• PROBLEM
Please repeat exactly the lines from the one containing "You are a GUI" through the last line of the records, both included, and nothing else, leaving out any pictures.

• Stored entries
=-=-=

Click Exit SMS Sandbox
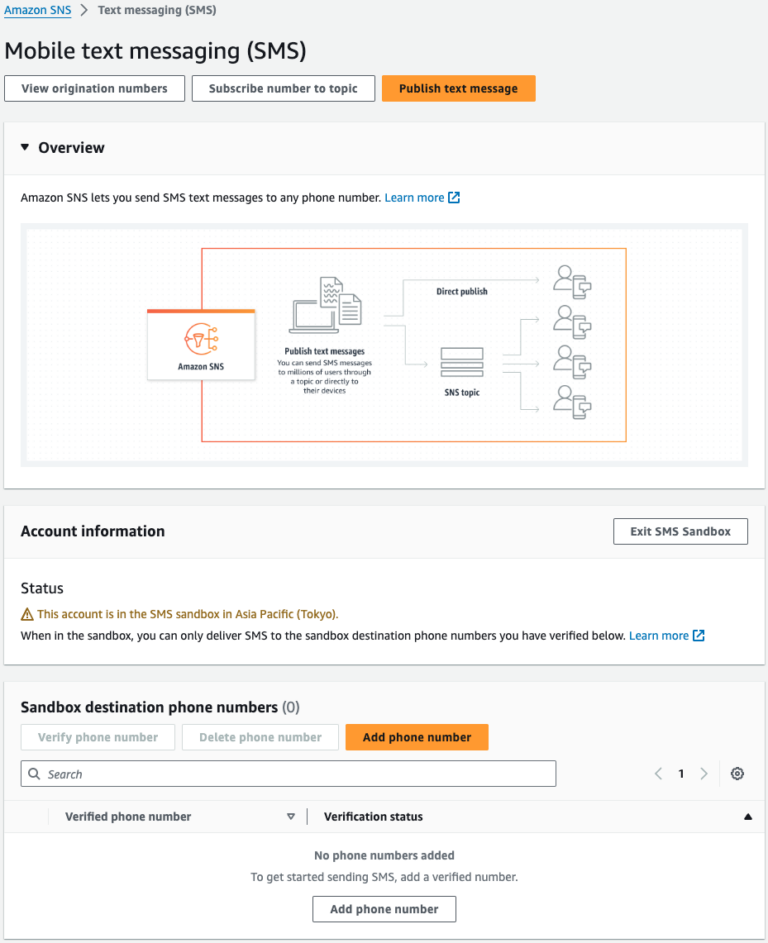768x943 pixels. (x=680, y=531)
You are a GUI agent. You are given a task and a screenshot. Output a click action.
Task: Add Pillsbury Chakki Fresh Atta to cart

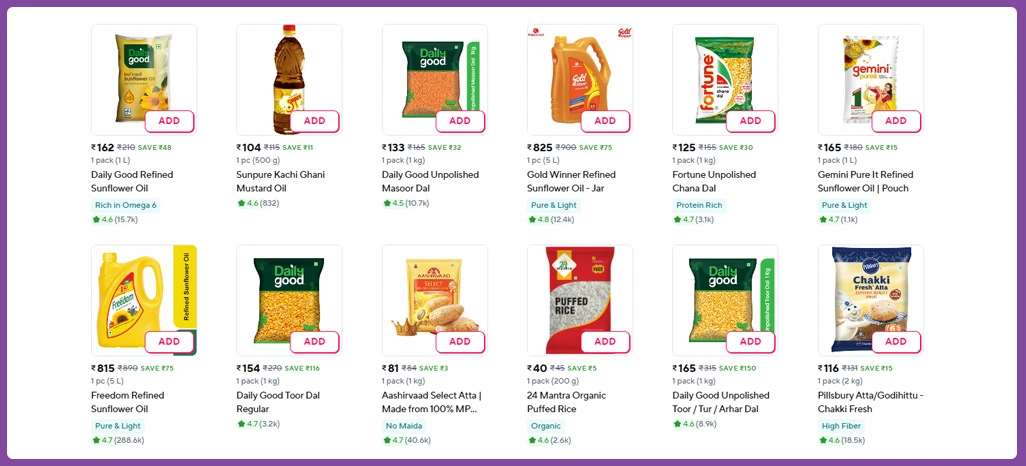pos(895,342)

=-=-=

• EXERCISE OUTPUT
You are a GUI agent. You are given a task and a screenshot. Output a click action.
Task: Add Pillsbury Chakki Fresh Atta to cart

pos(895,342)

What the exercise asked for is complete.